11. An apparatus for handling packets for a telephony call, the apparatus comprising:

a communication interface operable to receive packets associated with a telephony call; and

at least one processor associated with the communication interface and operable:

to detect damaged packets among the received packets;

to identify damaged named signal event packets among the detected damaged packets; and

to provide error processing for the damaged named signal event packets.

12. The apparatus of claim 11, wherein the received packets comprise named signal event packets and voice packets, the at least one processor being further operable to provide audio processing to the voice packets and to undamaged named signal event packets.

13. The apparatus of claim 12, wherein the at least one processor is operable to provide audio processing for damaged and undamaged voice packets.

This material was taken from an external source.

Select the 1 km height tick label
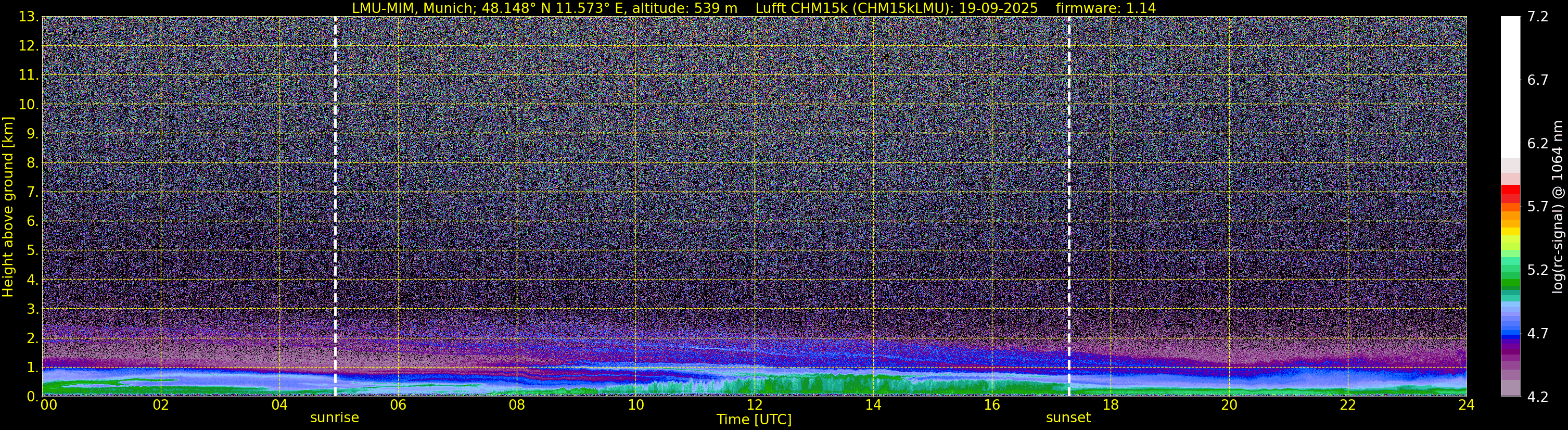This screenshot has width=1568, height=430. point(31,367)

14. The apparatus of claim 11, wherein the at least one processor is operable to identify a damaged named signal packet by:

15. The apparatus of claim 11, wherein the at least one processor is operable to provide error processing by discarding a payload of a damaged named signal event packet.

16. The apparatus of claim 11, wherein the received packets are streamed using a real time streaming protocol, the received packets comprising voice packets and named signal event packets.

17. The apparatus of claim 11, wherein a named signal event represents an in-band signaling event.

18. The apparatus of claim 17, wherein the named signal event comprises at least one tone.

19. The apparatus of claim 18, wherein the named signal event corresponds to at least one of a ringing signal, a busy signal and a fast busy signal.

20. The apparatus of claim 19, wherein the named signal event corresponds to at least one dual-tone multi-frequency tone.